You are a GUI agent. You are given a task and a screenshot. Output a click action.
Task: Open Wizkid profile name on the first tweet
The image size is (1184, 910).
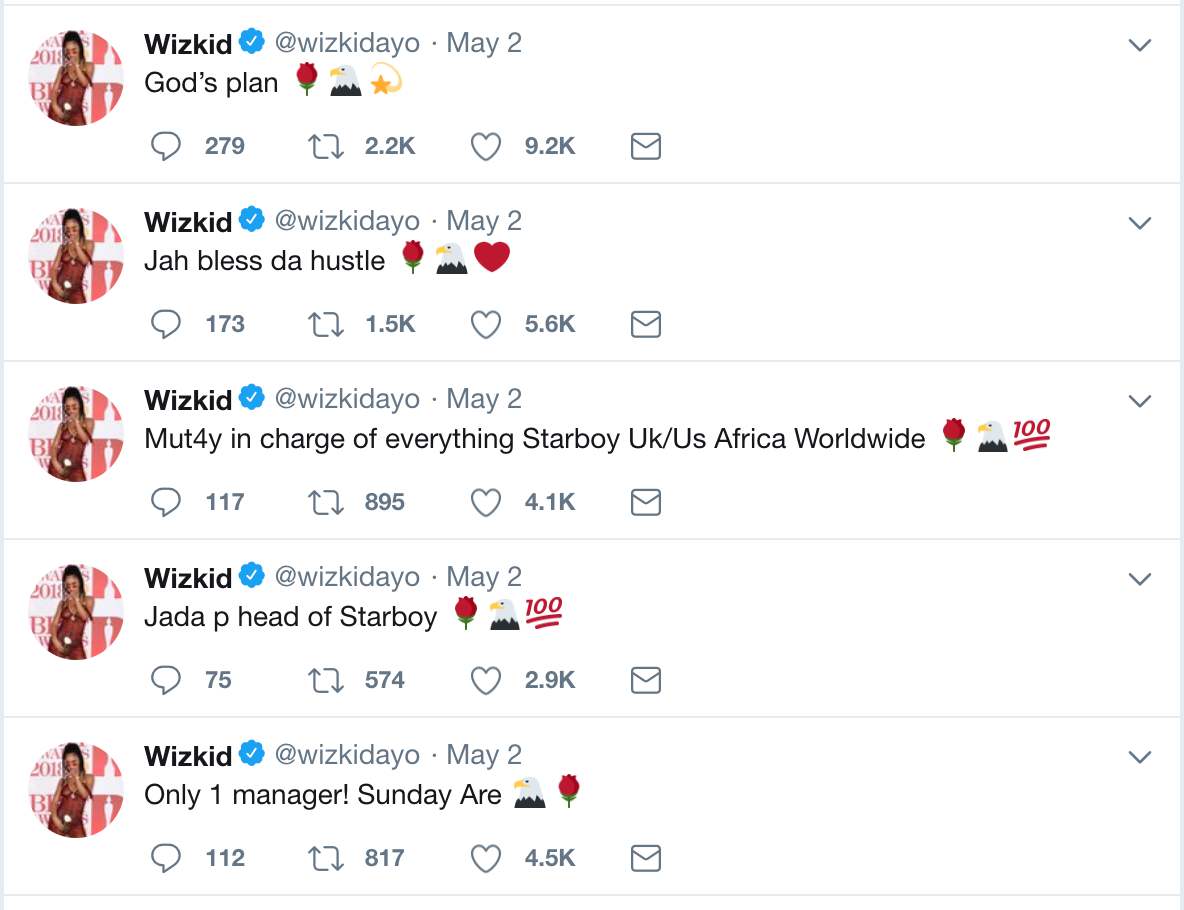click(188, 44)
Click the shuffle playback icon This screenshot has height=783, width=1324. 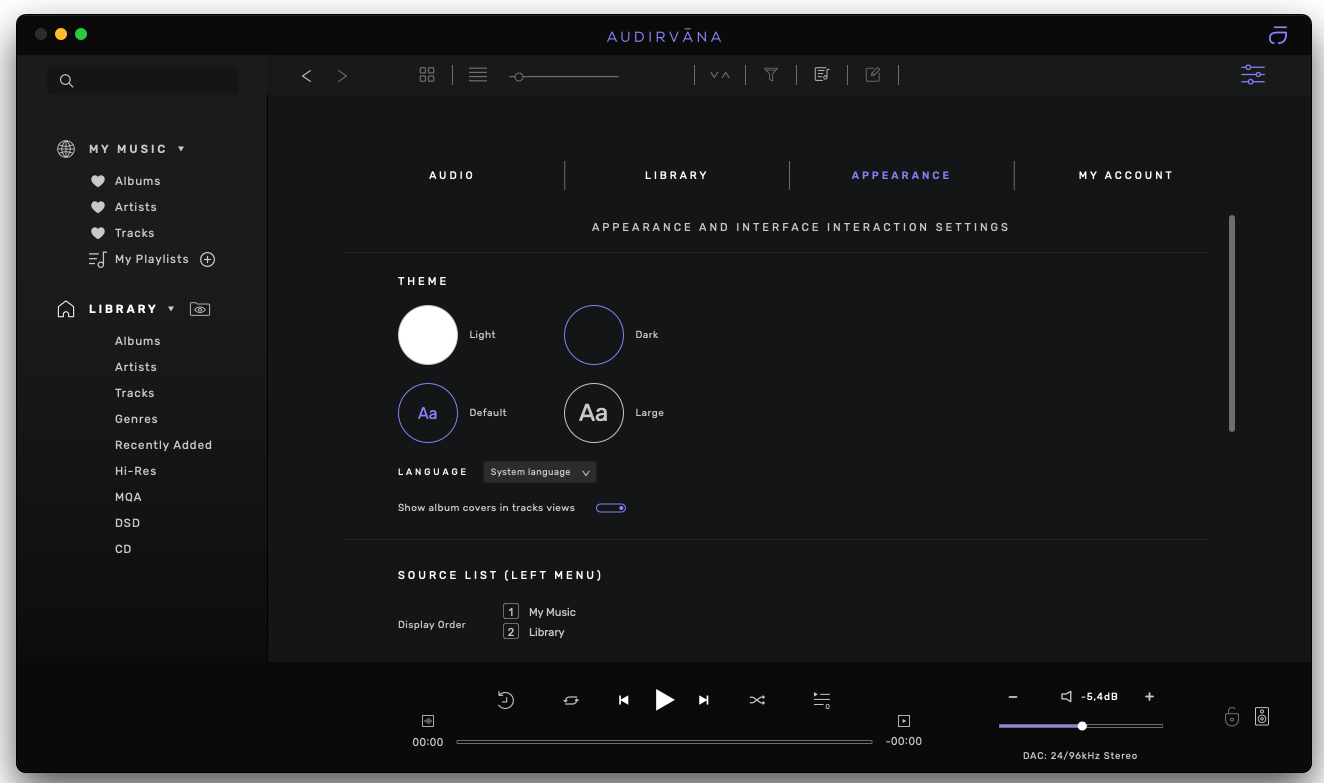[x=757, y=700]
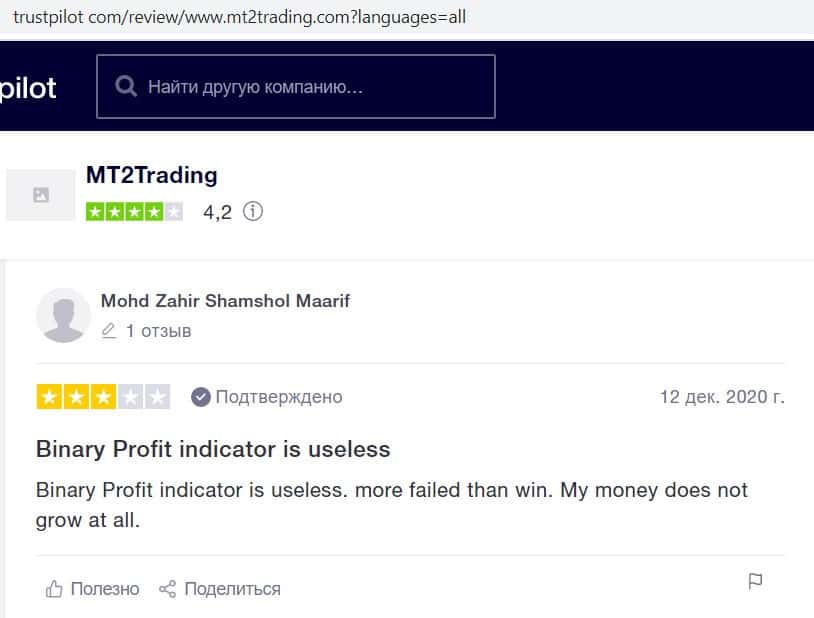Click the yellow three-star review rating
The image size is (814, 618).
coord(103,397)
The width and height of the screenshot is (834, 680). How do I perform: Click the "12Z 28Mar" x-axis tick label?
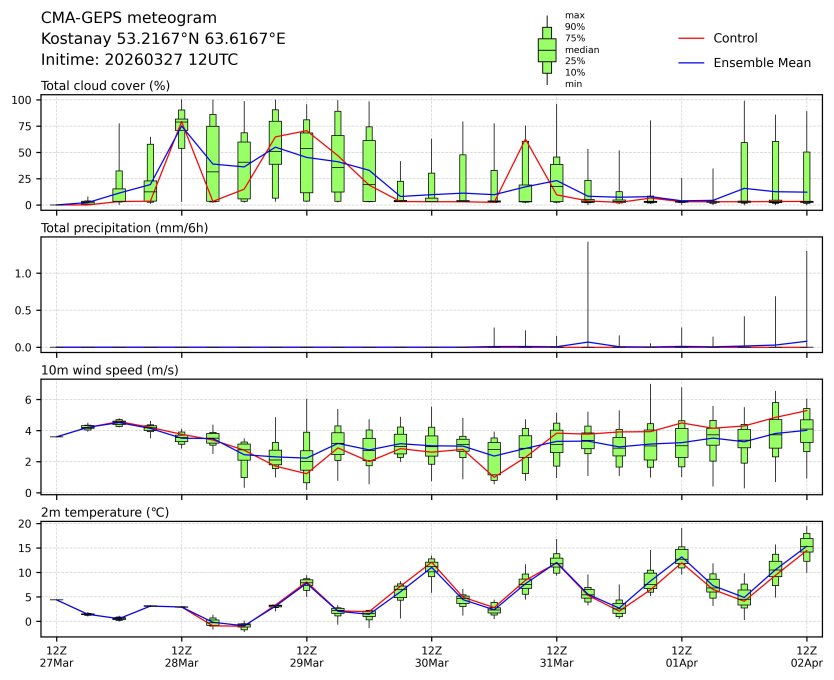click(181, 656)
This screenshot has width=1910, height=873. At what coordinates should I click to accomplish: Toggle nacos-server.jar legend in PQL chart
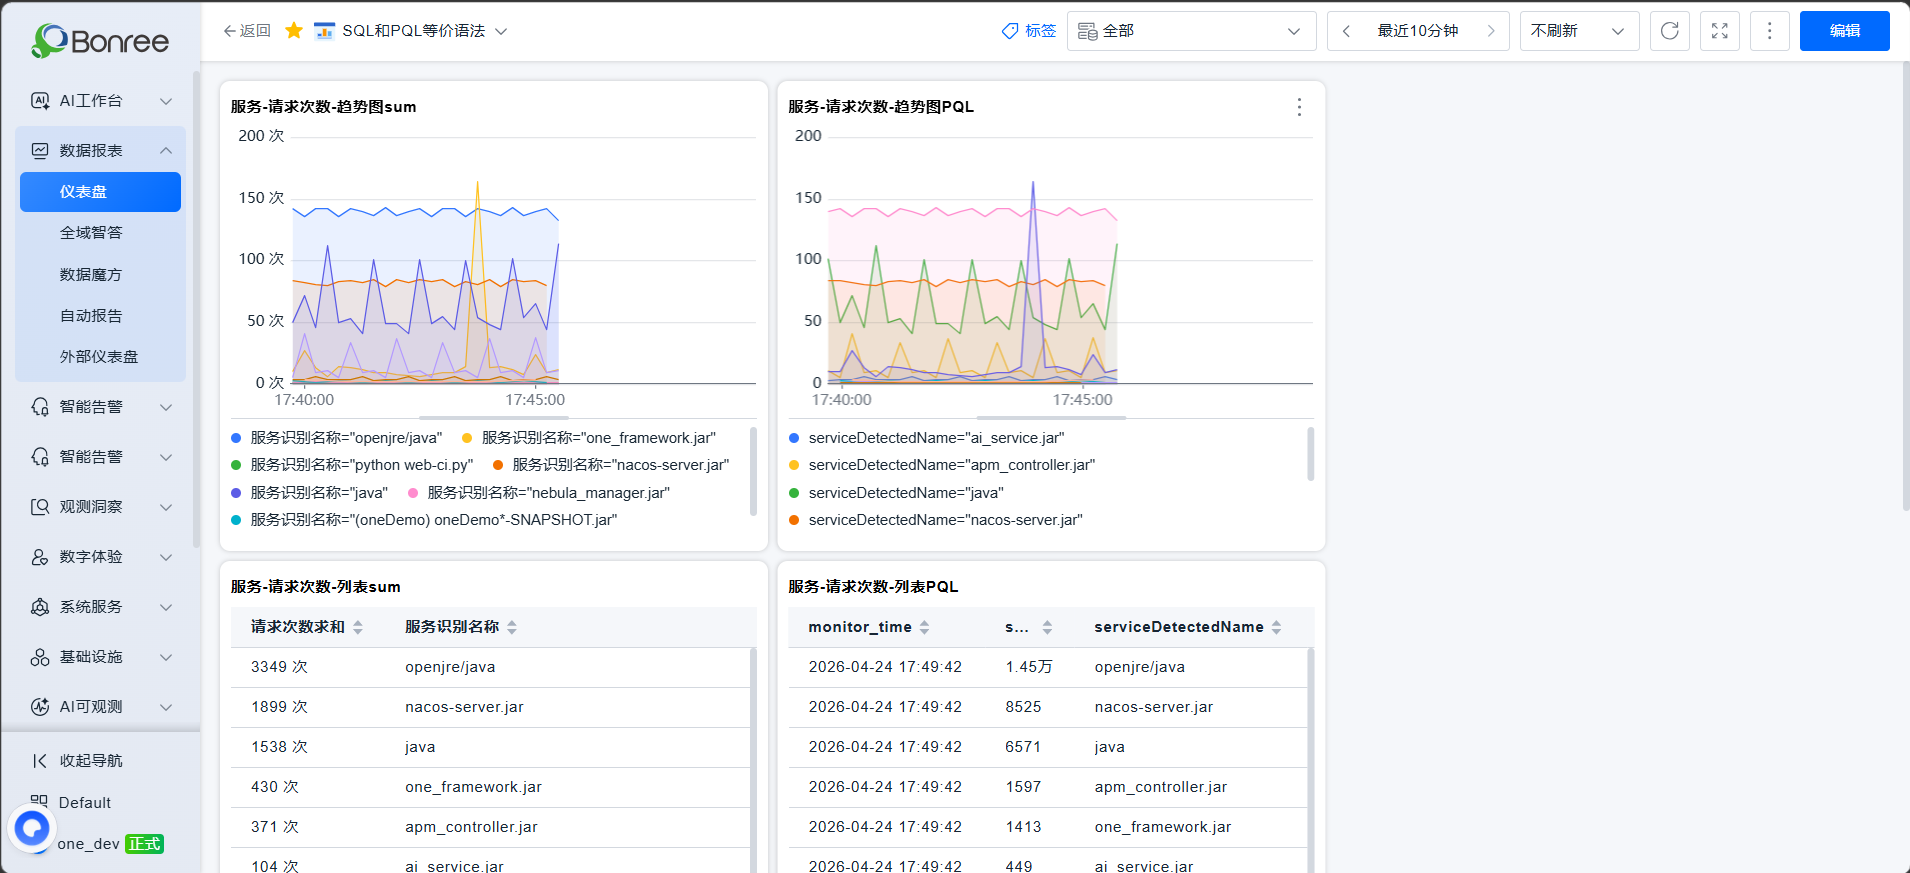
+ + + +
Problem statement: All lines between the one that contains "The width and" and the end of the records above, both included, are to be returned exactly as they stand, except for pictures, which are omitted.

Answer space:
The width and height of the screenshot is (834, 680). How do I perform: Click the "12Z 28Mar" x-axis tick label?
click(181, 656)
This screenshot has width=1910, height=873. At what coordinates should I click to accomplish: Toggle nacos-server.jar legend in PQL chart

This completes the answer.